Secara asal-asalan  Hidayat Nur Wahid membandingkan kasus penangkapan  Robertus Robet dengan kasusnya Ahmad Dhani, ADP. Mirip katanya.
Apanya yang mirip? Jelas berbeda dong, substansinya juga tidak sama.
Kasus ADP berada dalam konteks pilkada dan pilpres di mana terindikasi didalamnya politik identitas yang berpotensi memecah belah integritas bangsa.
Narasi penistaan agama yang menyangkut Ahok secara terus menerus dipanjang-panjangkan dan dibesar-besarkan.

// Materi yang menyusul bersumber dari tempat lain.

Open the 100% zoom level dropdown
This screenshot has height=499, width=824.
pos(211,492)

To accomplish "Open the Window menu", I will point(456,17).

Padahal Ahok sudah menunaikan kewajiban hukumnya, menghadiri setiap sidang tanpa kabur ke mana-mana; membela diri secara legal tidak main massa; dan, ketika vonis jatuh ia menjalaninya tanpa minta belas kasihan keringanan.
Justru yang perlu kita soroti adalah adanya upaya persekusi lanjutan terhadap Ahok dengan adanya berbagai komentar dan ujaran antipati dari pihak-pihak tertentu.
Kembali ke kasus Robet.
Orasi Robet tampak hanya sebuah pancingan saja. Ia sengaja minta perhatian pemerintah atas kasus-kasus pelanggaran HAM yang masih berada dalam peti es dan belum selesai hingga kini.
Caper istilahnya, cari perhatian, tetapi dalam konteks yang positif.
Robet ditangkap setelah orasi dalam  Aksi Kamisan di depan Istana Merdeka, dengan embel-embel gimmick nyanyian yang menyinggung ABRI.
Bukankah ABRI yang dimaksud adalah ABRI yang masih dwifungsi karena nyanyian itu memang populer di tahun 1998? ABRI yang dulu sekarang sudah berubah menjadi TNI dengan semangat dan jiwa yang baru.
Aksi Kamisan atau Aksi Payung Hitam sendiri sudah berlangsung 12 tahun, sejak 18 Januari 2007, bertujuan mengingatkan negara atas tanggung jawabnya menyelesaikan banyak kasus HAM berat yang berlarut-larut tanpa titik terang.